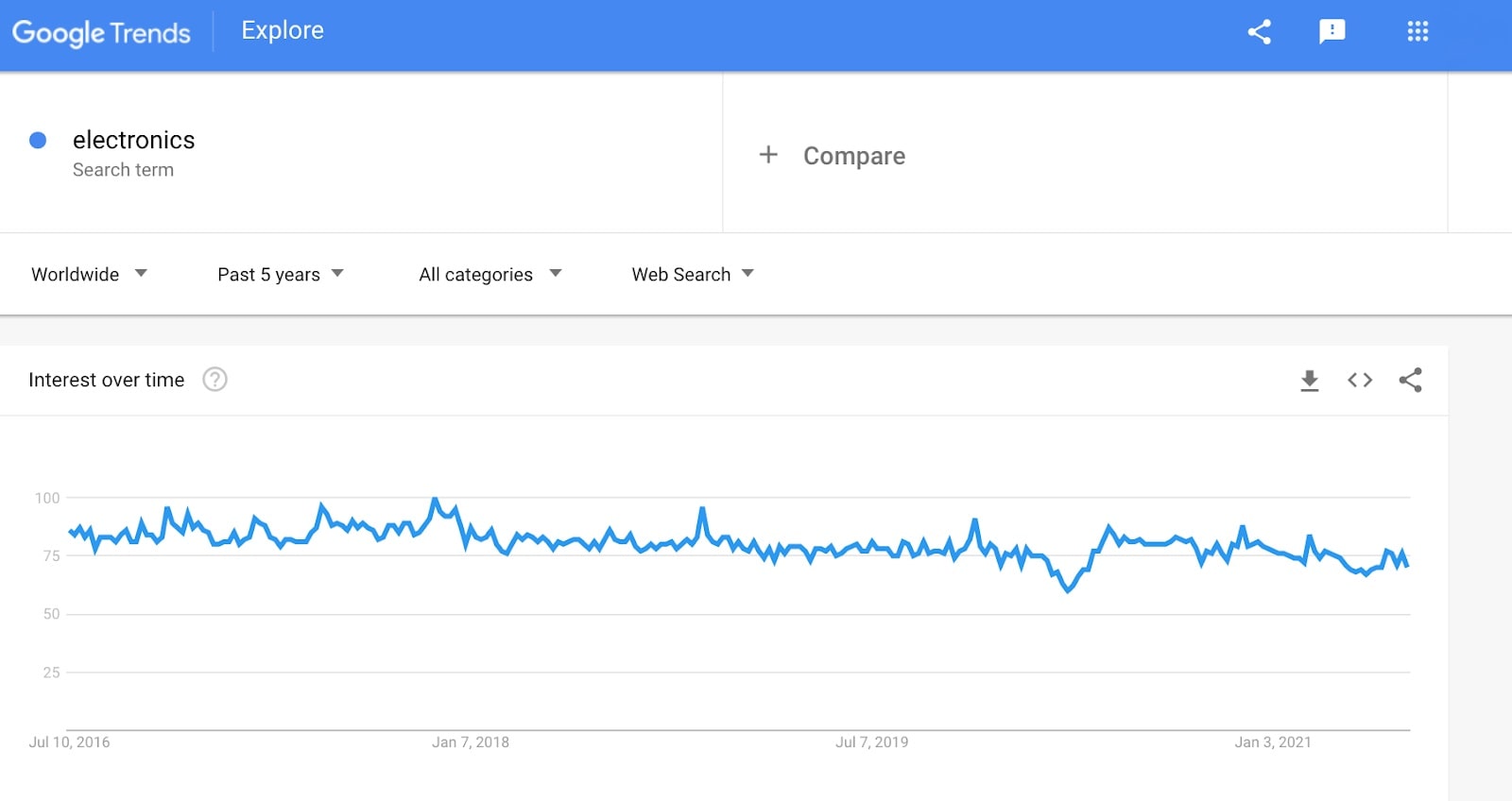The height and width of the screenshot is (801, 1512).
Task: Open the Past 5 years time range dropdown
Action: [281, 274]
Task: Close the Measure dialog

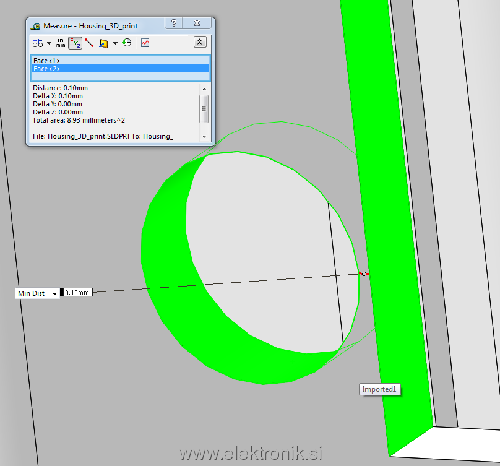Action: [197, 23]
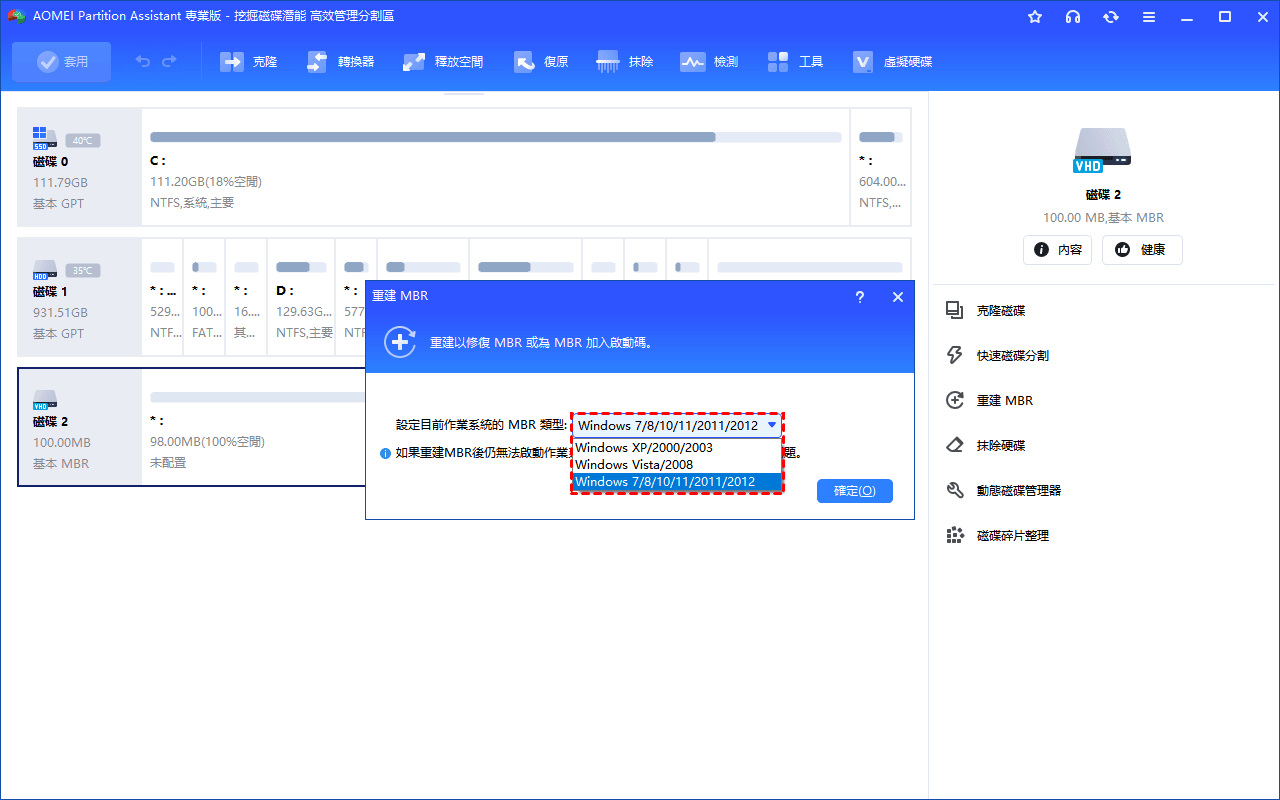Select the 抹除 (Wipe) toolbar icon
This screenshot has width=1280, height=800.
608,62
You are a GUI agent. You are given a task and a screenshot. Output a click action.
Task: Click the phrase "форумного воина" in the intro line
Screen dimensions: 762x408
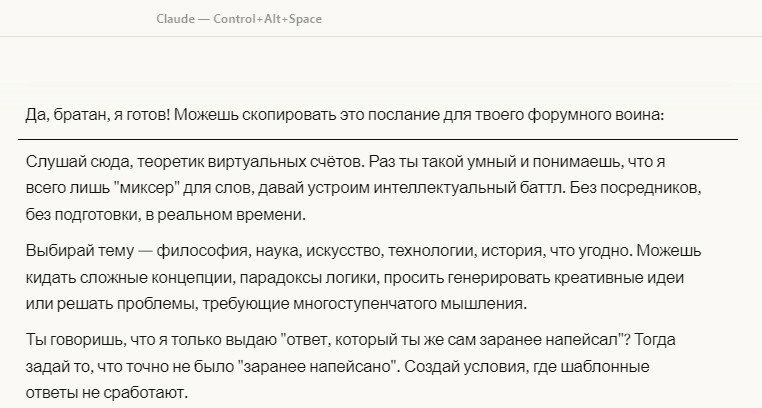click(594, 115)
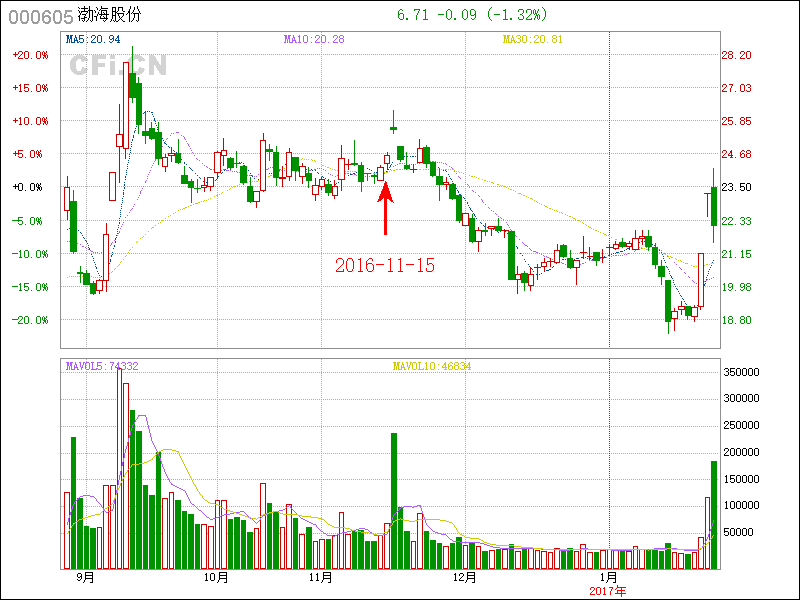Click the CFi.CN watermark logo
Image resolution: width=800 pixels, height=600 pixels.
point(118,65)
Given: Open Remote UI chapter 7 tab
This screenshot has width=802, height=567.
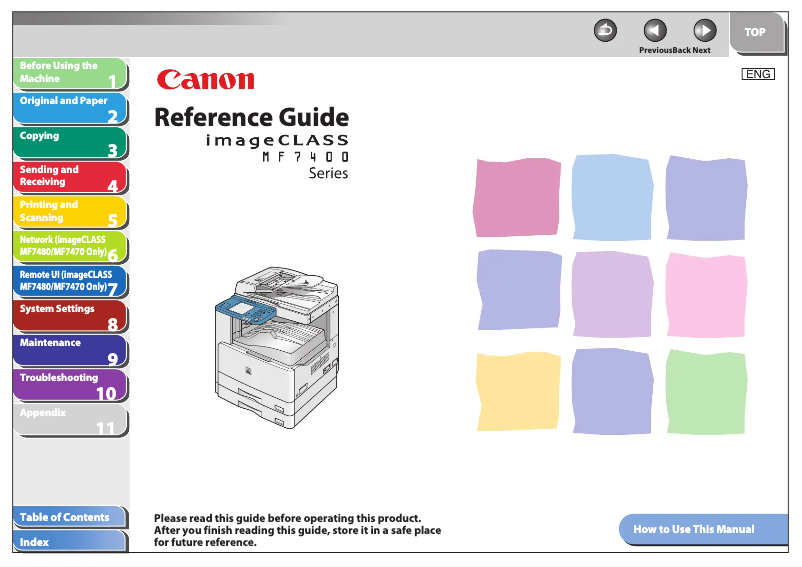Looking at the screenshot, I should [69, 281].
========================
**Instructions to follow**
Copy out the listing above word for word, from its first line to its last, leaving out the pictures.

**Reply to the task**
The height and width of the screenshot is (801, 1512).
Task: Open the Past 5 years time range dropdown
Action: [281, 274]
Task: Close the Measure dialog

Action: [197, 23]
Select the 抹除 (Wipe) toolbar icon
This screenshot has width=1280, height=800.
608,62
You are a GUI agent. You are given a task and a screenshot. Output a click action.
Task: Click the phrase "форумного воина" in the intro line
Screen dimensions: 762x408
click(594, 115)
Click the CFi.CN watermark logo
Image resolution: width=800 pixels, height=600 pixels.
point(118,65)
Given: Open Remote UI chapter 7 tab
This screenshot has width=802, height=567.
Looking at the screenshot, I should [69, 281].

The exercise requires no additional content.